### Aim of the exercise
Before copying, set aside the pictures; then restate exactly the lines from the one with "You are a GUI" through the last line of the records.

##############################

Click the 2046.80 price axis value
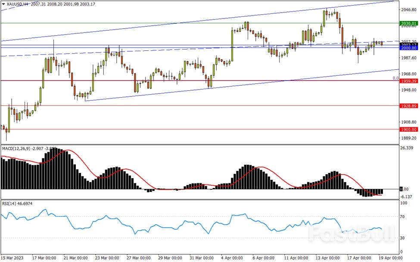This screenshot has width=420, height=262. tap(408, 9)
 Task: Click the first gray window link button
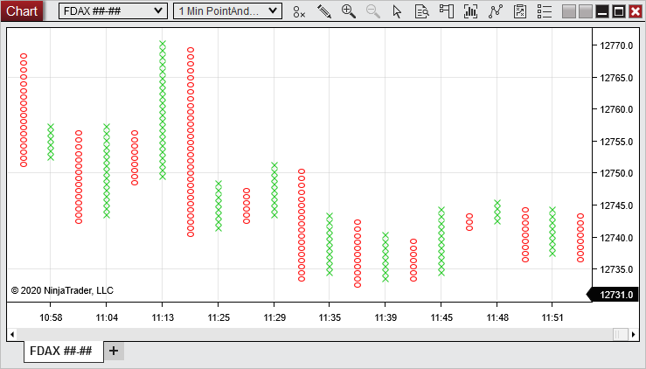click(570, 11)
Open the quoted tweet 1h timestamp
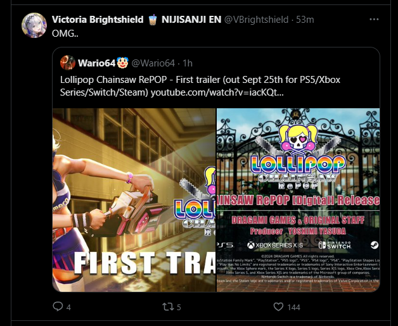The image size is (398, 326). (x=188, y=63)
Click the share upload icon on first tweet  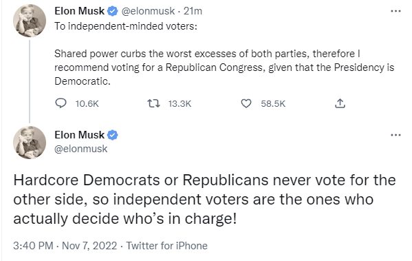coord(340,103)
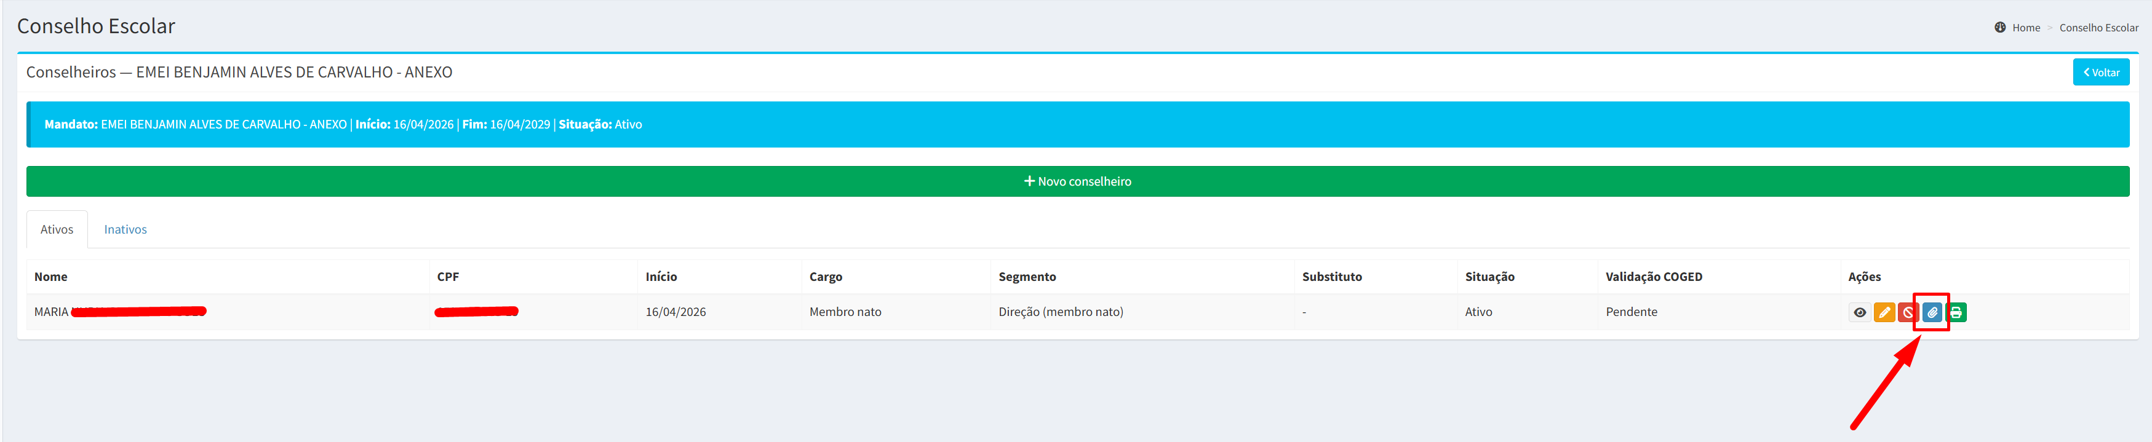Screen dimensions: 2152x442
Task: Click the Segmento column header
Action: pos(1027,277)
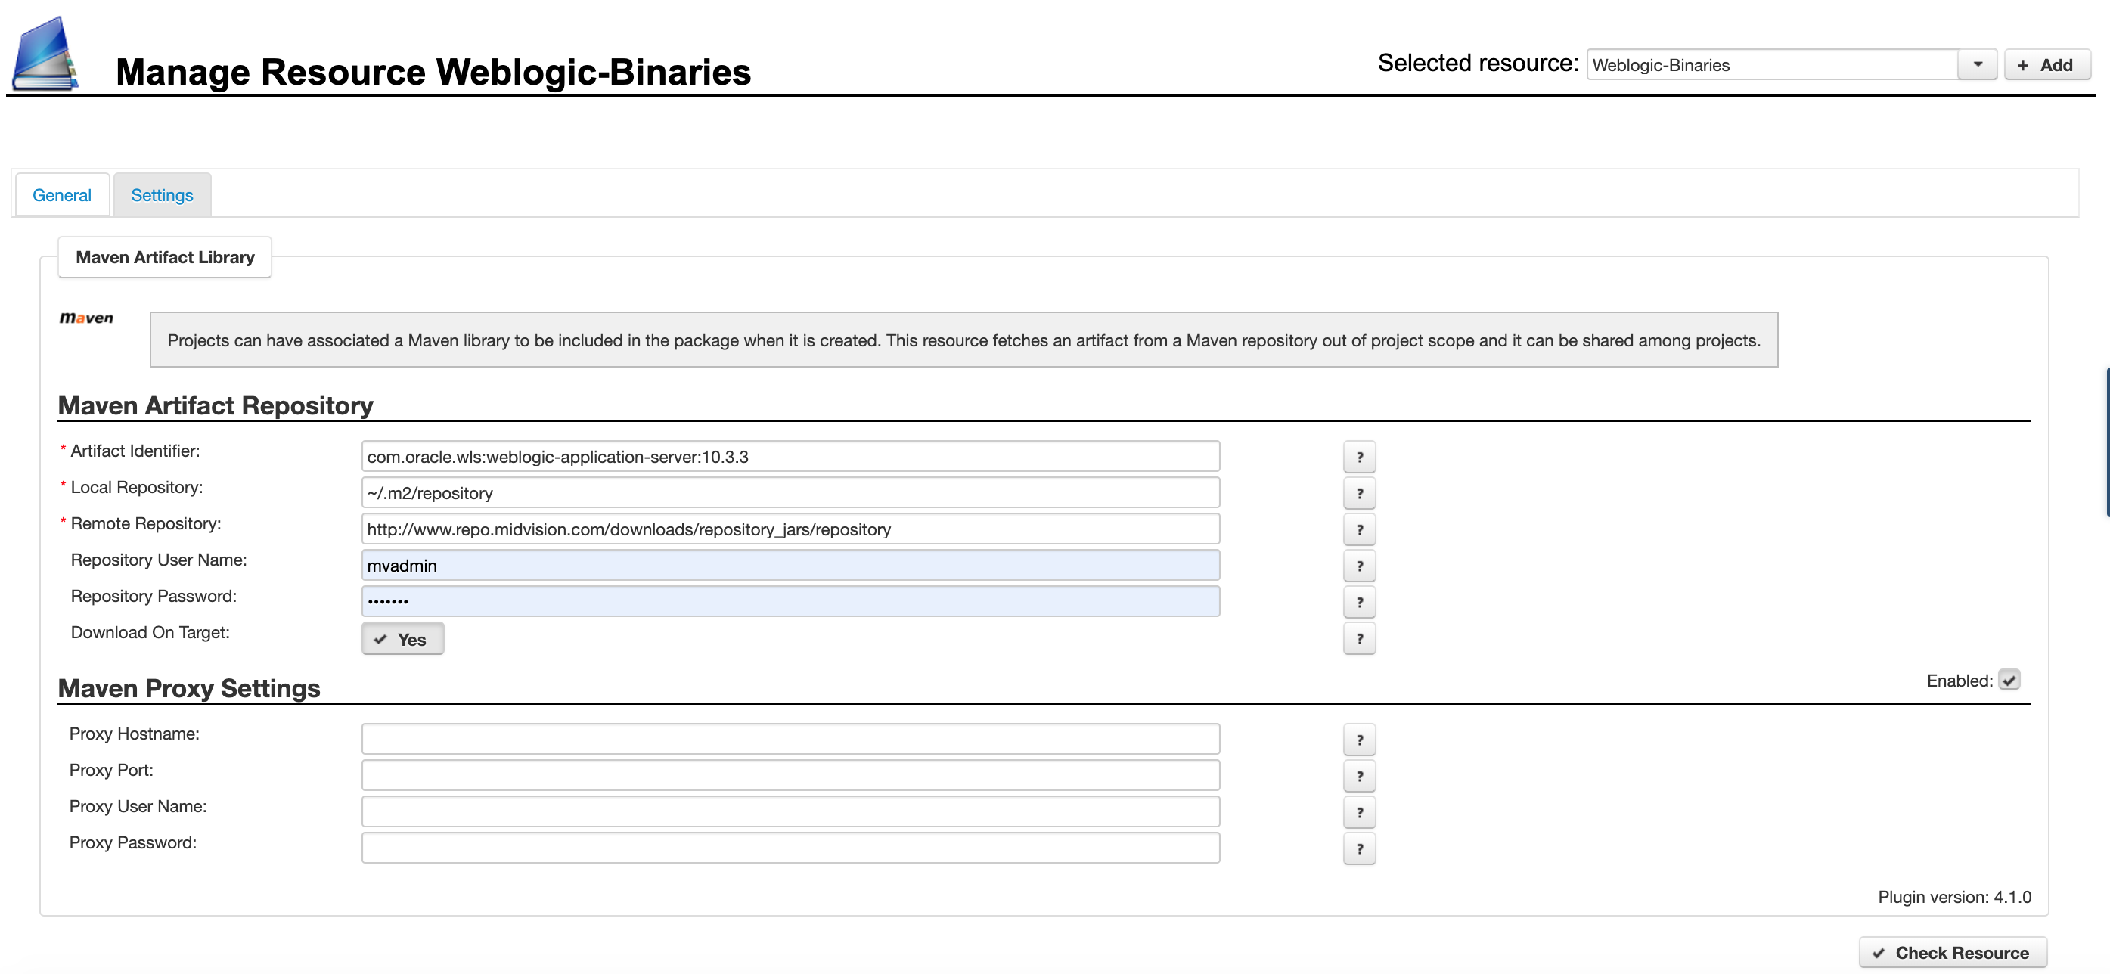Switch to the General tab
Image resolution: width=2110 pixels, height=974 pixels.
pos(62,195)
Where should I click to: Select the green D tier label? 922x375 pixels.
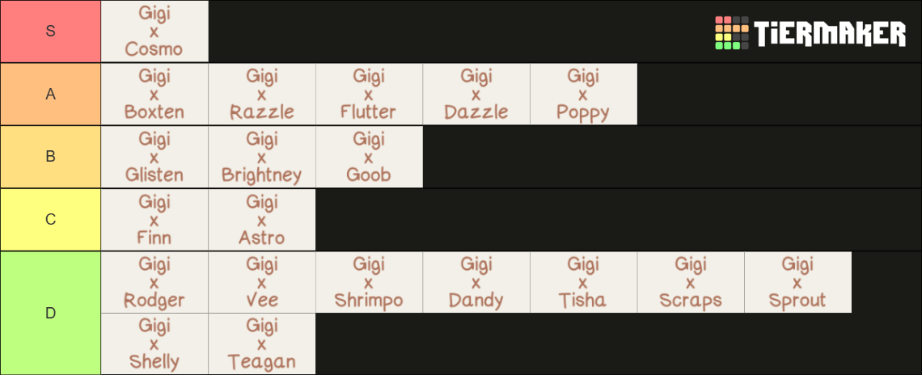pos(51,314)
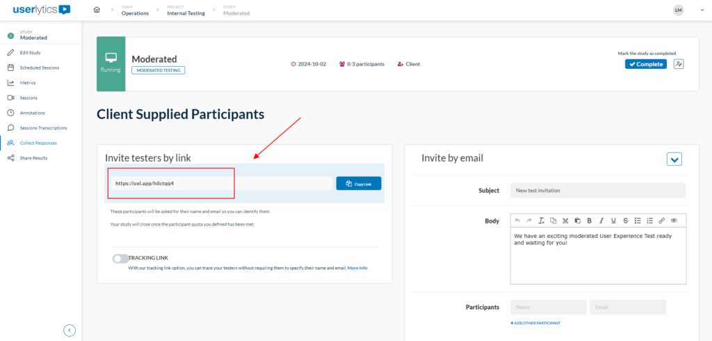
Task: Open Metrics in the sidebar
Action: (x=28, y=83)
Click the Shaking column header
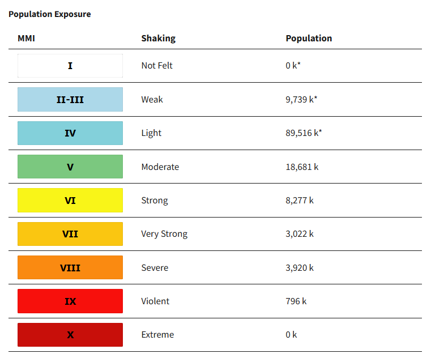Viewport: 431px width, 362px height. pyautogui.click(x=159, y=38)
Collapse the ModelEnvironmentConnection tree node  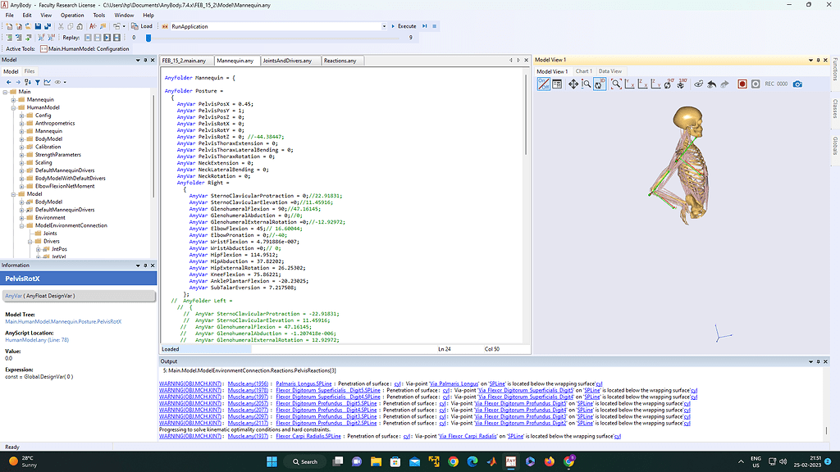(21, 225)
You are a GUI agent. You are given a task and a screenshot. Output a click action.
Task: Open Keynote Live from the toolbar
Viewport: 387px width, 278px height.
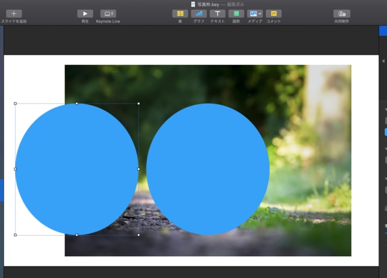[108, 13]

##############################

### Task output
You are a GUI agent. You are given a task and a screenshot. Output a click action.
Task: Open Keynote Live from the toolbar
Viewport: 387px width, 278px height.
[108, 13]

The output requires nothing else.